16 Mai 2015, 06:27am

Publié par ML Gambié

Refus de "traitement"

Neurologue, ce n'est pas un métier qui me fait envie. Vraiment pas. C'est une de ces spécialités dans lesquelles le clinicien non chirurgien ne soigne qu'une toute petite partie des patients et n'en soigne même jamais aucun pour certaines pathologies : la SEP, Parkinson, Alzheimer, la SLA, Lyme....

Aux banquets de fin d'année je soupçonne les neuros d'envier jusqu'aux oncologues....

Le mien, de neuro, est un type épatant. La cinquantaine bien portée sans être bien portante, le geste pondéré, d'une élégance naturelle que doit lui envier plus d'un collègue à Rollex, posé, pédagogue, raisonnablement patient, c'est un homme de prime abord charmant ; ma foi, n'ayant pas l'intention de le convier à mes prochains pique-nique, le prime abord me suffit. Je lui ai été adressée il y a plusieurs années par un interniste de Cochin à peu près sorti du même moule, que je ne consulte plus guère - la SEP et les suivis qu'elle impose suffisent à occuper mon paysage médical : ces deux hommes-là sont de ceux que l'on s'efforce de garder comme médecins et pour qui l'on fait des kilomètres sans broncher.

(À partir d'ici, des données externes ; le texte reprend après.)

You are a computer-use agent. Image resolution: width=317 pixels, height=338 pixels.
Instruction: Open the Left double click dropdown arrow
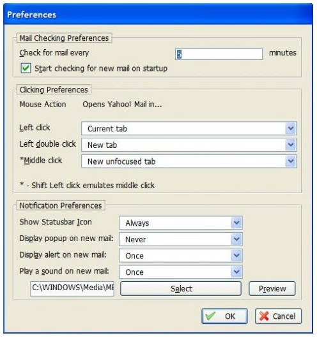[290, 145]
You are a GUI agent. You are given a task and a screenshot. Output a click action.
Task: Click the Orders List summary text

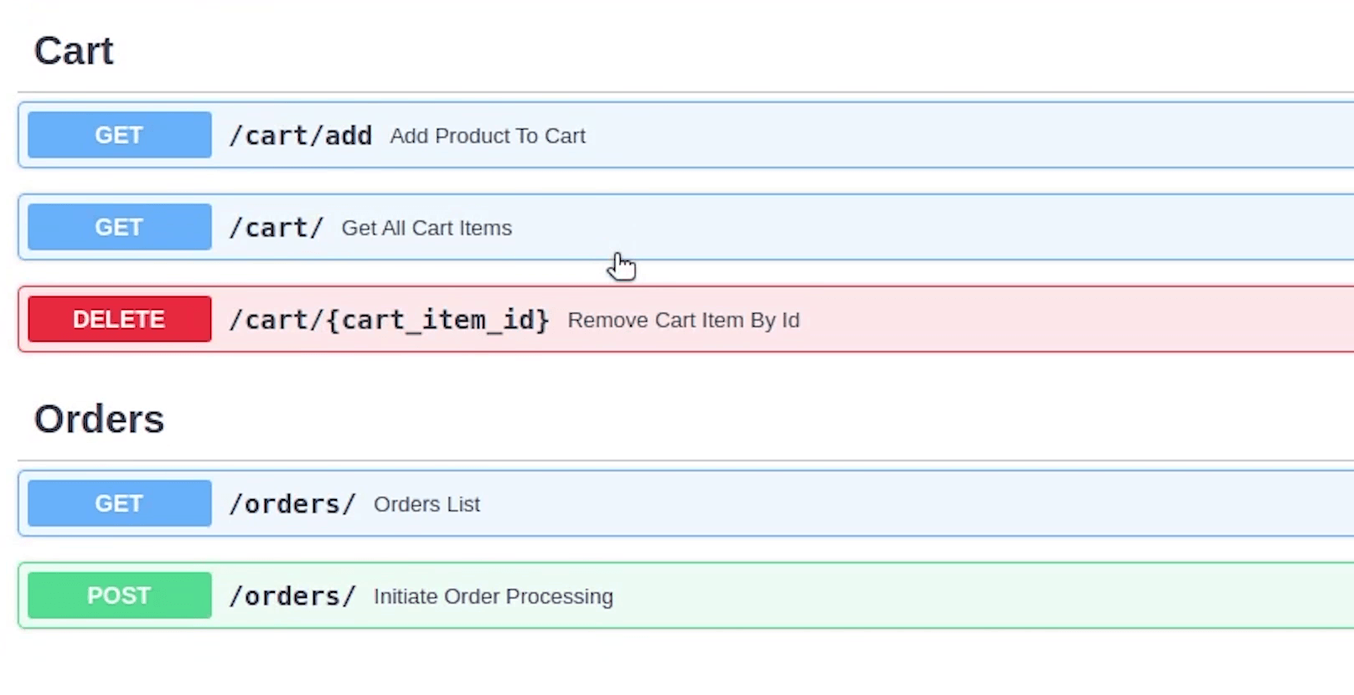click(426, 504)
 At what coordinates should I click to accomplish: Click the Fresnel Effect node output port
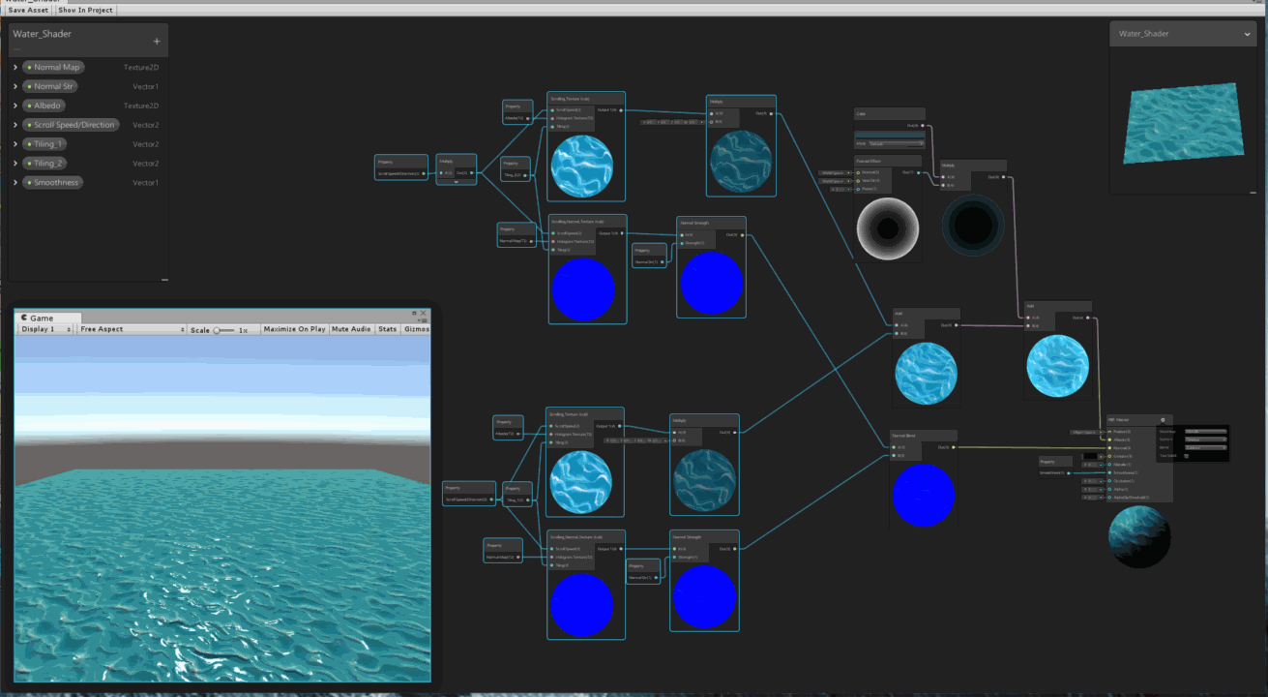pyautogui.click(x=918, y=172)
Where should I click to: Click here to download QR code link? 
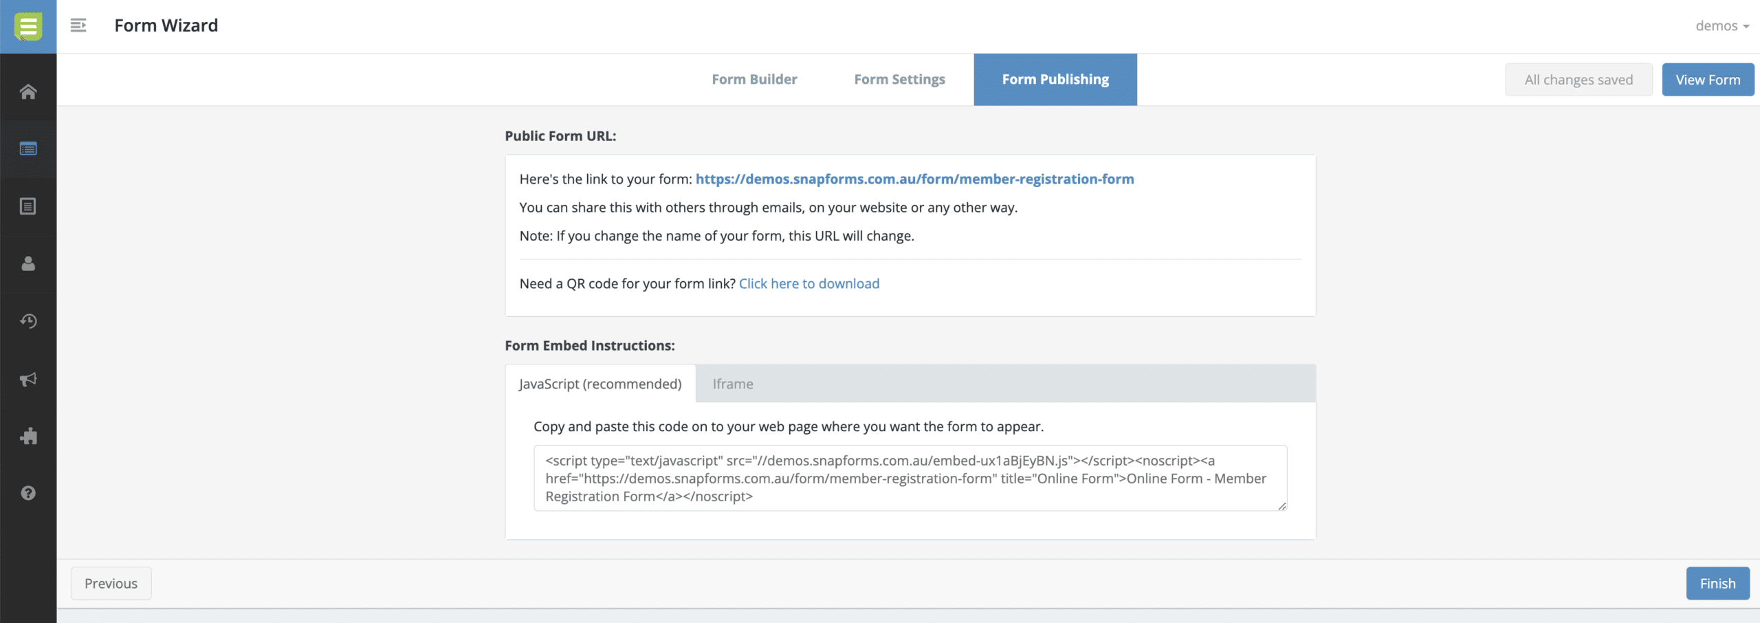[x=809, y=283]

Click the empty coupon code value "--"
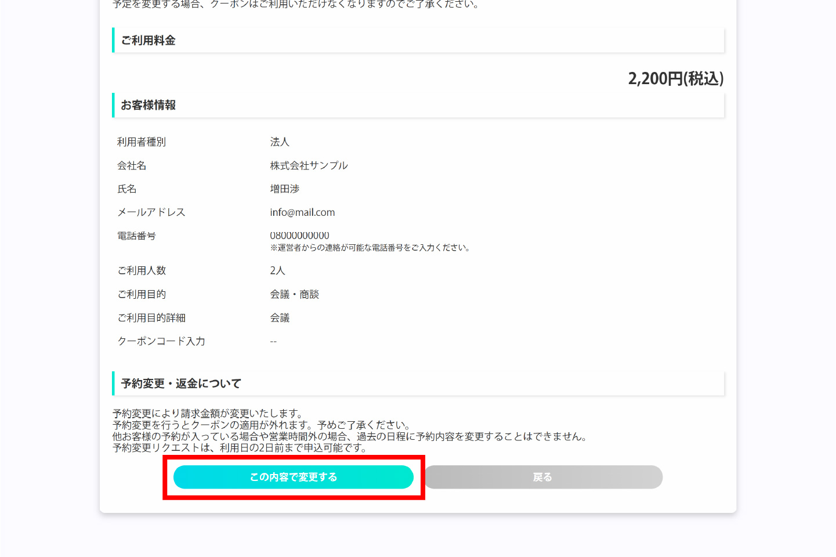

Néanmoins, il a fait montre lors de ma dernière consultation, suivie d'une hospitalisation, d'un agaçant paternalisme contre lequel je vais devoir lutter fermement. C'est sous son insistante pression que j'ai finalement consenti à recevoir trois jours de bolus, qui sont devenus quatre puisque je ne supporte plus la cortisone et que mon corps l'a rejetée avec violence : il a fallu diminuer les quantités à l'instauration du traitement et rester vingt-quatre heures de plus.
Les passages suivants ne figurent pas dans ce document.